Note: msat, z3, yices, and btor are implemented using the pysmt API, while cvc5 is implemented using its own library
There are different types of Colorers, each representing a specific theory and creating constraints for vertices and colors (you can read more about this in the article). Therefore, there are two abstract classes: ColorerCVC5 and ColorerPySMT. Colorers that extend these classes implement reductions to specific theories (e.g., LIAColorer, BVColorer, etc.).
However, there is one abstract class GraphEnc with GraphEncCVC5 and GraphEncPySMT extending it. The difference between these is only in syntax since one works with the PySMT API and the other with the CVC5 API. Both receive a colorer as an argument and add edge constraints ($v{i}\ne v{j}$ if they are connected by an edge).
Additionally, there is a reduction.py file that can create a pair of colorer and graph encoder for your convenience, but you do not need to use it. You can create them yourself. More details could be found in the code documentation.
Since we use pysmt, you first need to install pysmt:
pip install pysmt
Then, you can install the necessary solvers:
pysmt-install --msat --z3 --btor --yices
After installation, you can check the setup:
pysmt-install --check
To install cvc5, run:
pip install cvc5
[Note] - You can learn more about these tools at the pysmt GitHub repository and cvc5 website.
If there are additional packages needed by installation, you should install them too.
We have used the networkx and pydot libraries to read files, which are also compatible with SageMath's input formats. To install these libraries, use the following command:
pip install networkx pydot
You can pull a Docker image with the following command and start a terminal session within it.
To pull the image, use:
docker pull semyonguretskiy/color-reduction:v1
Our benchmarks are already included in the Docker image, so you can simply run the following command:
docker run -it --name color-reduction semyonguretskiy/color-reduction:v1 bash
This will create a Docker container named color-reduction
(you can change the name if you prefer).
If you want to add your own files, you can mount them by executing the following command:
docker run -it --name color-reduction -v <full-path-to-your-files>:/app/<destination-path-in-image> semyonguretskiy/color-reduction:v1 bash
This will create a Docker container named color-reduction
with the files you included at the specified path.
Later, you can start the container using just its name:
docker start -ai color-reduction
Or use the alternative name you chose.
requirements.txt
. You will need to add the COPY
command if you want to include your files.After installation, you can run the whole tool using:
python3 reduction <path-to-dot-file> <number-of-colors> <solver-name> <theory-name> \
[--t--<number-of-seconds>] [--no-model] [--no-formula]
Where:
By default, the code returns the formula and solution, and adds no timeout.
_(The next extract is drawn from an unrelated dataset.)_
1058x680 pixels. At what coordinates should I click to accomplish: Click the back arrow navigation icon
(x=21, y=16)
Output: The code returns a formula, solution, graph details, and timing performance. If there was a timeout, just "Timeout" will be printed. Examples are provided below.
Also, you can modify and use the Colorer and GraphEnc classes for your development purposes.
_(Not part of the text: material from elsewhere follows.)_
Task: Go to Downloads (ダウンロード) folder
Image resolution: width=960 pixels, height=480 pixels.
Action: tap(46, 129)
python3 reduction Benchmarks/graph.dot 3 z3 LIA --t-10
== Formula ==
((0 <= v_1) & (v_1 <= 2))
((0 <= v_2) & (v_2 <= 2))
((0 <= v_3) & (v_3 <= 2))
(! (v_1 = v_2))
(! (v_1 = v_3))
(! (v_2 = v_3))
== Output ==
1: 2
2: 1
3: 0
Result: Colorable
== Graph Details ==
Number of nodes: 3
Number of edges: 3
== Performance Timings ==
Read file time : 0.130675 seconds
Reduction creation time : 0.00084 seconds
Solving time : 0.010933 seconds
Total time : 0.011773 seconds
We ran tests on the benchmarks located in the Benchmarks folder, which are sourced from the DIMACS COLOR02.30.04 challenge. COLOR02/03/04 was a series of activities aimed at promoting research on computational methods for graph coloring problems. You can find the files we used at this link: here. In some files, you will find a short description of the file.
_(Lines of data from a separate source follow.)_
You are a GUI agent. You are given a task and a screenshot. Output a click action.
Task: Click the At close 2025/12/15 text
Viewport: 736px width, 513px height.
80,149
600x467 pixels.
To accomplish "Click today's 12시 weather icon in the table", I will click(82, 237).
You can view the original DIMACS format and the same graphs but translated to
.dot
format, in the Benchmarks/COLOR02.30.04
folder in a compressed way.
Additionally, there is a sorted_graph_data.csv
file that includes all the
files we used, sorted by the number of edges. This file also provides
information on the number of vertices and edges for each graph.
We used the NetworkX and PyDot libraries to read files in both test scenarios. The time taken to read each file was recorded and saved for each graph instance in both cases.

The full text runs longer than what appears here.